It was the “bombshell” that mother Sally West didn’t see coming.
Her Year 12 son, Harrison, had gone back to school for his final term with all of his friends.
Three weeks in, he called her with some news.
“I think I want to go to university next year,” he said, not having mentioned the idea previously.
Though Ms West was happy her youngest son had decided what he wanted to do when he finished, there was one major red flag waving through her mind – where would they find the money.
“It was something that we hadn’t actually factored into,” Ms West admitted.
She and her husband run a 4046-hectare grain and cattle property, Southbend, near Arcadia Valley in the Central Highlands.
If Harrison was to study a Bachelor of Agribusiness, he would likely attend the University of new England at Armidale or the Emerald Agricultural College.
Either way, like many bush students wishing to pursue a tertiary education required him to leave home and live independently of his family.
Ms West is very concerned about how he’d “struggle” to balance study and demanding work commitments.

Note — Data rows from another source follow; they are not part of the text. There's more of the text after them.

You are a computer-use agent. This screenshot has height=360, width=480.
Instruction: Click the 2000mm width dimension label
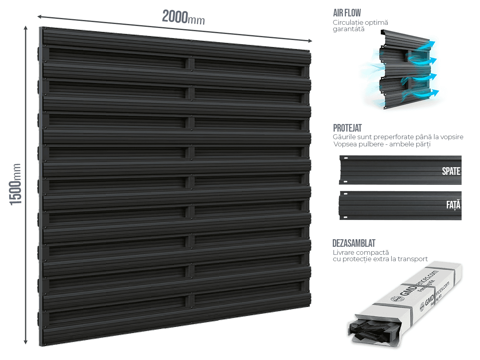[x=184, y=17]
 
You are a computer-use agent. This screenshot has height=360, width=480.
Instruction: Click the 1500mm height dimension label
[x=15, y=184]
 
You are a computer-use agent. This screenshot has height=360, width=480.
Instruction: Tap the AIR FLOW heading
[x=347, y=13]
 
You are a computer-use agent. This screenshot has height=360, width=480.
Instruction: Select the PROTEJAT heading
[x=347, y=128]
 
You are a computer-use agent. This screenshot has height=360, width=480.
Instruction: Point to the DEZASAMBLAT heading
[x=354, y=243]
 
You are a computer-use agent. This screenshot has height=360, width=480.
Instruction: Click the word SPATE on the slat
[x=451, y=171]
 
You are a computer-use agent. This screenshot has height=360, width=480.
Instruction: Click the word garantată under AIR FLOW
[x=348, y=29]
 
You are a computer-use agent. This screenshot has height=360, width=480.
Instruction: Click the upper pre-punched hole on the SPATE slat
[x=346, y=158]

It was only the Monday before the ICPA conference she visited their accountant to discuss options.
“If your kids have made the choice to go to university you want them to be able to do the best they can. If they’ve got to be thinking about how they are going to pay for food and university fees and everything,” she said.
“And so you want to take as much stress away so they can get through university without having to worry about making ends meet.
“It just puts extra emphasis on what we have to do as parents while we’re dealing with commodities and drought and everything else. It places a lot of pressure on the family unit.”
Ms West is not alone.
She was one of a number of people who spoke up in support of a motion to back the “Federal Council’s efforts in lobbying the relevant federal ministers to recognise that all rural and remote students should be automatically eligible for the Tertiary Access Allowance.”
Federal ICPA president Wendy Hick, Camooweal, is hopeful a desired outcome is near.
She said the 2015/16 federal budget had some recommendations that will see the removal of the families asset test as well as the means test when children are applying for youth allowance.
“We’ve heard that that should actually be voted on soon in parliament and we’ve heard that there’s been no opposition to that so it looks like those changes might come through,” Ms Hick said.
If passed, she said it would be a “huge development for our rural and remote children because that actual assets and means test is one of the huge stumbling blocks our kids face when we talk about tertiary education; particularly in times of drought.”
“Families on the land tend to be assets rich, income poor,” she added.
So it’s a difficult thing for them because you can’t sell the tyre of the tractor to pay for their way through.”
If an individual is not eligible for youth allowance, they were also ruled out of a number of other scholarships and bursaries in many cases Ms Hick said.